- Reading passage -
# # # # # # #

And then some of the guarantees and flipping to different structures and some of the technical stuff happens at the end of the year. So what that means is you've got $350 billion of SBA guaranteed loans that need to be approved and dispersed. It's a brand new program we've never done before. We don't know exactly the mechanics, we don't know exactly how it's going to work. We don't know exactly the economics of it just yet, and there's a ticking clock on it. These things have to be out by June 30 and the businesses need the money like yesterday. So you've got an industry now that's got to spin up procedures and policies and risk management stuff on a brand new SBA program in a matter of days. And so I think that's where this, do we know what one side's doing with the other?
So as we have borrowers coming in and saying, "Hey, I need help, I need some liquidity," are they PPP program kind of businesses? Is this business as usual and you just extend them credit? In many cases, what's probably better for that business is to put them into the SBA program even if you don't really want to because then that money is going to get forgiven and it's basically a grant from the Federal government, but you actually lose some of your potential outstandings. So anyway, some interesting dynamics there that I think have implications for the deposit topic that we're talking about here and being able to follow what's going to happen on one side of the balance sheet based on actions you take on the other. And it's not just seeing the analytics and measuring and being aware of it, you have to have a cohesive strategy there. That's what I'm not sure the banks are ready to pull off.

# # # # # # #

- Extracted information -
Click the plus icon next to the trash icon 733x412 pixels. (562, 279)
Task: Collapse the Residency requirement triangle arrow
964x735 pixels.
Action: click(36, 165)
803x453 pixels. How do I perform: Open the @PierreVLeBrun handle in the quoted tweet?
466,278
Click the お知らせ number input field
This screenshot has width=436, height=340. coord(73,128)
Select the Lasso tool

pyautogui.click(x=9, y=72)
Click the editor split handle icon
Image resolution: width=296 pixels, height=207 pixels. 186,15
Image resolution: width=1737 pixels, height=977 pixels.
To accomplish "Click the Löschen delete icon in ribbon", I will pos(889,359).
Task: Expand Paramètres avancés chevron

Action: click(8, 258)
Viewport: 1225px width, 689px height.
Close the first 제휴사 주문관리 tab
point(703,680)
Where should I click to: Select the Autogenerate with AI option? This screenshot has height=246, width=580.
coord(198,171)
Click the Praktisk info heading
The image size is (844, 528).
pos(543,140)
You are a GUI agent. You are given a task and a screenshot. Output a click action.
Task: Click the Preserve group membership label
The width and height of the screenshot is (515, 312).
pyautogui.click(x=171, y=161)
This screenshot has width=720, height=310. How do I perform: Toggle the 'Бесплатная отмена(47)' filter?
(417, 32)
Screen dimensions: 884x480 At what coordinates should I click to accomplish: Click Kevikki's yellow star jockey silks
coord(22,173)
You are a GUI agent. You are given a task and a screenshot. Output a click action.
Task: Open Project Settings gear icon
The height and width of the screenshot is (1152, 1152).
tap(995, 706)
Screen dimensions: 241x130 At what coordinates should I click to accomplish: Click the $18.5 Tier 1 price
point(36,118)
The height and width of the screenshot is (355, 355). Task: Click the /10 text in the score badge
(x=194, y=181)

# # # # # # #

- Direction -
Can you repeat, word for word, the part of the passage on SBA loans between "And then some" and "with the other?", inclusive?

- Right answer -
And then some of the guarantees and flipping to different structures and some of the technical stuff happens at the end of the year. So what that means is you've got $350 billion of SBA guaranteed loans that need to be approved and dispersed. It's a brand new program we've never done before. We don't know exactly the mechanics, we don't know exactly how it's going to work. We don't know exactly the economics of it just yet, and there's a ticking clock on it. These things have to be out by June 30 and the businesses need the money like yesterday. So you've got an industry now that's got to spin up procedures and policies and risk management stuff on a brand new SBA program in a matter of days. And so I think that's where this, do we know what one side's doing with the other?